### REQUIREMENT
Copy the records exactly, every one of them.

### RECORDS SHOWN
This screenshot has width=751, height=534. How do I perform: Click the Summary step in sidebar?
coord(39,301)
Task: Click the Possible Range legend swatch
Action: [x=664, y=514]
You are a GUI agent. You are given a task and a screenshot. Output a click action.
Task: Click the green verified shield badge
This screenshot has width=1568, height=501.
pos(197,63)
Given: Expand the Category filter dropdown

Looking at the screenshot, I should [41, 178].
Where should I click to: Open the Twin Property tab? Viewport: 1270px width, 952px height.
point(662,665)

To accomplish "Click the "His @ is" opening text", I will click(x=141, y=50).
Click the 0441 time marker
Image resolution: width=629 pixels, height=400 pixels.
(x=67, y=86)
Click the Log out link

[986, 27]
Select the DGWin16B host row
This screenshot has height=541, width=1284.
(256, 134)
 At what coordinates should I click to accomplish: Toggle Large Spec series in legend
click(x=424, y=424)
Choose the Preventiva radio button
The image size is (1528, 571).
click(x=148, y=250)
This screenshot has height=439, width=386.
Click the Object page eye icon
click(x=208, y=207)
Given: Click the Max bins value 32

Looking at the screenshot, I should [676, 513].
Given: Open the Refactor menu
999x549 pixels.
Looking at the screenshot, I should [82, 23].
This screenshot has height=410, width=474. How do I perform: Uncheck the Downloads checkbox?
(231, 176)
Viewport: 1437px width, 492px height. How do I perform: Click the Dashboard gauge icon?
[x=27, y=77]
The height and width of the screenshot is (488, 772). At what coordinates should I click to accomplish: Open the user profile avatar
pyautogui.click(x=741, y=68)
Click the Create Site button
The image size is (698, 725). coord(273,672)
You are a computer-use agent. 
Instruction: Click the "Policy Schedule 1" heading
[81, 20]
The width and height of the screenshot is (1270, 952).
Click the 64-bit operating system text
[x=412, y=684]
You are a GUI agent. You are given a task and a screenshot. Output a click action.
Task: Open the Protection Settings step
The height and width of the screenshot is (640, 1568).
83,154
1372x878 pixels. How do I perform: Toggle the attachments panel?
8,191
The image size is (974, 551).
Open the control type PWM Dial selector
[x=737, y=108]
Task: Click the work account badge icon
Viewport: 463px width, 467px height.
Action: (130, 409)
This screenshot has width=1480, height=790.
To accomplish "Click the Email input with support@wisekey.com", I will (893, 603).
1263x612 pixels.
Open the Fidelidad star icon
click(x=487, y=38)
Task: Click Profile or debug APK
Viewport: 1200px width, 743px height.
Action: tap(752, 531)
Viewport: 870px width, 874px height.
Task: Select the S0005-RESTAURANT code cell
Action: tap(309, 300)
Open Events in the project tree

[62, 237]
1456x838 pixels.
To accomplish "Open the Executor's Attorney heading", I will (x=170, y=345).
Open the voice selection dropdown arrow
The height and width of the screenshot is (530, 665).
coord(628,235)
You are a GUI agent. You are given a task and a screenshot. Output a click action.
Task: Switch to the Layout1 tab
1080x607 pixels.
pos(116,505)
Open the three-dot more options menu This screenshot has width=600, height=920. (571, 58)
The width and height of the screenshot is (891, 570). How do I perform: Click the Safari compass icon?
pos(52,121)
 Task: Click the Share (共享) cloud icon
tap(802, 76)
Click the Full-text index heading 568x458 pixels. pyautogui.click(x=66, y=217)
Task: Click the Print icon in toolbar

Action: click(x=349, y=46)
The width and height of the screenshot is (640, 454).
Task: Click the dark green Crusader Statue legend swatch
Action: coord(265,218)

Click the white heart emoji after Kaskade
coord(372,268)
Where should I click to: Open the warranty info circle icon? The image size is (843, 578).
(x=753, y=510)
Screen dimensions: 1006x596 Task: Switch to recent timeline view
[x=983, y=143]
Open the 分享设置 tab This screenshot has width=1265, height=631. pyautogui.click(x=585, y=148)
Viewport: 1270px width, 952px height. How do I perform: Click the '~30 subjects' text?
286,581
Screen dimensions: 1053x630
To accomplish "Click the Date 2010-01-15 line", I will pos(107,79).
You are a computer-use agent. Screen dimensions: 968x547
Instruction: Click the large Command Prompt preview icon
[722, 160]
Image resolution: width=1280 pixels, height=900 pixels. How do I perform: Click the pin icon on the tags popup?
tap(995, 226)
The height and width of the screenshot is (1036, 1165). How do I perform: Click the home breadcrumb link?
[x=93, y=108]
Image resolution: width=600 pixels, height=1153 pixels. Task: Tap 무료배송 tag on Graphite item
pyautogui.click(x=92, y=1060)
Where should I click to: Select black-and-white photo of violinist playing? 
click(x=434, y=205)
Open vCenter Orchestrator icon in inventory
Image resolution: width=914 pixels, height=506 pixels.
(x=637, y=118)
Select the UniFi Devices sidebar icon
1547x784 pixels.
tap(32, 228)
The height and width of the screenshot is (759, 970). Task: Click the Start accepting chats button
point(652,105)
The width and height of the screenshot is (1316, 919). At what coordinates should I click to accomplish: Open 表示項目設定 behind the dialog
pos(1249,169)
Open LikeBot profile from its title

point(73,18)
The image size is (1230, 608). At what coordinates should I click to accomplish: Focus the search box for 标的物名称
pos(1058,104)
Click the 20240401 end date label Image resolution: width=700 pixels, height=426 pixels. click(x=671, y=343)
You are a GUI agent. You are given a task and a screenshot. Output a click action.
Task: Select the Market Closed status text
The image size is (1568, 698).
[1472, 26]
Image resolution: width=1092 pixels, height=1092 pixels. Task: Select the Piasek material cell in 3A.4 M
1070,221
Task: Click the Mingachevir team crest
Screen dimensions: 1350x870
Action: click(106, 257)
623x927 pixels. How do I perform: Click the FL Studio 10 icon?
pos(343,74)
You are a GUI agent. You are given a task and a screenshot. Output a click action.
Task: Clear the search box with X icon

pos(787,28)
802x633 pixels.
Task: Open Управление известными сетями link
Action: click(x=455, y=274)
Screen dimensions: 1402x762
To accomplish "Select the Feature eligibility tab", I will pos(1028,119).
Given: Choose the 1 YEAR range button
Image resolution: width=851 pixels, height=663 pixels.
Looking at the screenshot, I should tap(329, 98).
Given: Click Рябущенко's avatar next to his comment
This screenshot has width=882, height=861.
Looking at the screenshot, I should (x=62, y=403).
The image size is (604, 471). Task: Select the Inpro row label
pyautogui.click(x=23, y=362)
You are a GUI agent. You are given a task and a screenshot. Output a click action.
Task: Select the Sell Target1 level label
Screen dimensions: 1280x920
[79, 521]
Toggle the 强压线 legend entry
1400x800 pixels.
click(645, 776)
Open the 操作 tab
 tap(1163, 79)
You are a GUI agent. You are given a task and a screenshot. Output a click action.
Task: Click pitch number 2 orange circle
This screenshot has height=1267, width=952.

### ANSWER
This screenshot has width=751, height=534. How do I perform: Click the Summary step in sidebar?
coord(39,301)
Task: Click the Possible Range legend swatch
Action: [x=664, y=514]
You are a GUI agent. You are given a task and a screenshot. Output a click action.
Task: Click the green verified shield badge
This screenshot has width=1568, height=501.
pos(197,63)
Given: Expand the Category filter dropdown

Looking at the screenshot, I should [41, 178].
Where should I click to: Open the Twin Property tab? Viewport: 1270px width, 952px height.
point(662,665)

To accomplish "Click the "His @ is" opening text", I will click(x=141, y=50).
Click the 0441 time marker
Image resolution: width=629 pixels, height=400 pixels.
(x=67, y=86)
Click the Log out link

[986, 27]
Select the DGWin16B host row
This screenshot has height=541, width=1284.
(256, 134)
 At what coordinates should I click to accomplish: Toggle Large Spec series in legend
click(x=424, y=424)
Choose the Preventiva radio button
The image size is (1528, 571).
click(x=148, y=250)
This screenshot has height=439, width=386.
Click the Object page eye icon
click(x=208, y=207)
Given: Click the Max bins value 32

Looking at the screenshot, I should [676, 513].
Given: Open the Refactor menu
999x549 pixels.
Looking at the screenshot, I should [82, 23].
This screenshot has height=410, width=474. How do I perform: Uncheck the Downloads checkbox?
(231, 176)
Viewport: 1437px width, 492px height. How do I perform: Click the Dashboard gauge icon?
[x=27, y=77]
The height and width of the screenshot is (488, 772). At what coordinates should I click to accomplish: Open the user profile avatar
pyautogui.click(x=741, y=68)
Click the Create Site button
The image size is (698, 725). coord(273,672)
You are a computer-use agent. 
Instruction: Click the "Policy Schedule 1" heading
[81, 20]
The width and height of the screenshot is (1270, 952).
Click the 64-bit operating system text
[x=412, y=684]
You are a GUI agent. You are given a task and a screenshot. Output a click action.
Task: Open the Protection Settings step
The height and width of the screenshot is (640, 1568).
83,154
1372x878 pixels. How do I perform: Toggle the attachments panel?
8,191
The image size is (974, 551).
Open the control type PWM Dial selector
[x=737, y=108]
Task: Click the work account badge icon
Viewport: 463px width, 467px height.
Action: (130, 409)
This screenshot has width=1480, height=790.
To accomplish "Click the Email input with support@wisekey.com", I will (893, 603).
1263x612 pixels.
Open the Fidelidad star icon
click(x=487, y=38)
Task: Click Profile or debug APK
Viewport: 1200px width, 743px height.
Action: tap(752, 531)
Viewport: 870px width, 874px height.
Task: Select the S0005-RESTAURANT code cell
Action: tap(309, 300)
Open Events in the project tree

[62, 237]
1456x838 pixels.
To accomplish "Open the Executor's Attorney heading", I will (x=170, y=345).
Open the voice selection dropdown arrow
The height and width of the screenshot is (530, 665).
coord(628,235)
You are a GUI agent. You are given a task and a screenshot. Output a click action.
Task: Switch to the Layout1 tab
1080x607 pixels.
pos(116,505)
Open the three-dot more options menu This screenshot has width=600, height=920. (571, 58)
The width and height of the screenshot is (891, 570). How do I perform: Click the Safari compass icon?
pos(52,121)
 Task: Click the Share (共享) cloud icon
tap(802, 76)
Click the Full-text index heading 568x458 pixels. pyautogui.click(x=66, y=217)
Task: Click the Print icon in toolbar

Action: click(x=349, y=46)
The width and height of the screenshot is (640, 454).
Task: Click the dark green Crusader Statue legend swatch
Action: coord(265,218)

Click the white heart emoji after Kaskade
coord(372,268)
Where should I click to: Open the warranty info circle icon? The image size is (843, 578).
(x=753, y=510)
Screen dimensions: 1006x596 Task: Switch to recent timeline view
[x=983, y=143]
Open the 分享设置 tab This screenshot has width=1265, height=631. pyautogui.click(x=585, y=148)
Viewport: 1270px width, 952px height. How do I perform: Click the '~30 subjects' text?
286,581
Screen dimensions: 1053x630
To accomplish "Click the Date 2010-01-15 line", I will pos(107,79).
You are a computer-use agent. Screen dimensions: 968x547
Instruction: Click the large Command Prompt preview icon
[722, 160]
Image resolution: width=1280 pixels, height=900 pixels. How do I perform: Click the pin icon on the tags popup?
tap(995, 226)
The height and width of the screenshot is (1036, 1165). How do I perform: Click the home breadcrumb link?
[x=93, y=108]
Image resolution: width=600 pixels, height=1153 pixels. Task: Tap 무료배송 tag on Graphite item
pyautogui.click(x=92, y=1060)
Where should I click to: Select black-and-white photo of violinist playing? 
click(x=434, y=205)
Open vCenter Orchestrator icon in inventory
Image resolution: width=914 pixels, height=506 pixels.
(x=637, y=118)
Select the UniFi Devices sidebar icon
1547x784 pixels.
tap(32, 228)
The height and width of the screenshot is (759, 970). Task: Click the Start accepting chats button
point(652,105)
The width and height of the screenshot is (1316, 919). At what coordinates should I click to accomplish: Open 表示項目設定 behind the dialog
pos(1249,169)
Open LikeBot profile from its title

point(73,18)
The image size is (1230, 608). At what coordinates should I click to accomplish: Focus the search box for 标的物名称
pos(1058,104)
Click the 20240401 end date label Image resolution: width=700 pixels, height=426 pixels. click(x=671, y=343)
You are a GUI agent. You are given a task and a screenshot. Output a click action.
Task: Select the Market Closed status text
The image size is (1568, 698).
[1472, 26]
Image resolution: width=1092 pixels, height=1092 pixels. Task: Select the Piasek material cell in 3A.4 M
1070,221
Task: Click the Mingachevir team crest
Screen dimensions: 1350x870
Action: click(106, 257)
623x927 pixels. How do I perform: Click the FL Studio 10 icon?
pos(343,74)
You are a GUI agent. You are given a task and a screenshot. Output a click action.
Task: Clear the search box with X icon

pos(787,28)
802x633 pixels.
Task: Open Управление известными сетями link
Action: click(x=455, y=274)
Screen dimensions: 1402x762
To accomplish "Select the Feature eligibility tab", I will pos(1028,119).
Given: Choose the 1 YEAR range button
Image resolution: width=851 pixels, height=663 pixels.
Looking at the screenshot, I should tap(329, 98).
Given: Click Рябущенко's avatar next to his comment
This screenshot has width=882, height=861.
Looking at the screenshot, I should (x=62, y=403).
The image size is (604, 471). Task: Select the Inpro row label
pyautogui.click(x=23, y=362)
You are a GUI agent. You are given a task and a screenshot. Output a click action.
Task: Select the Sell Target1 level label
Screen dimensions: 1280x920
[79, 521]
Toggle the 强压线 legend entry
1400x800 pixels.
click(645, 776)
Open the 操作 tab
 tap(1163, 79)
You are a GUI agent. You are given a task and a screenshot. Output a click action.
Task: Click pitch number 2 orange circle
This screenshot has height=1267, width=952.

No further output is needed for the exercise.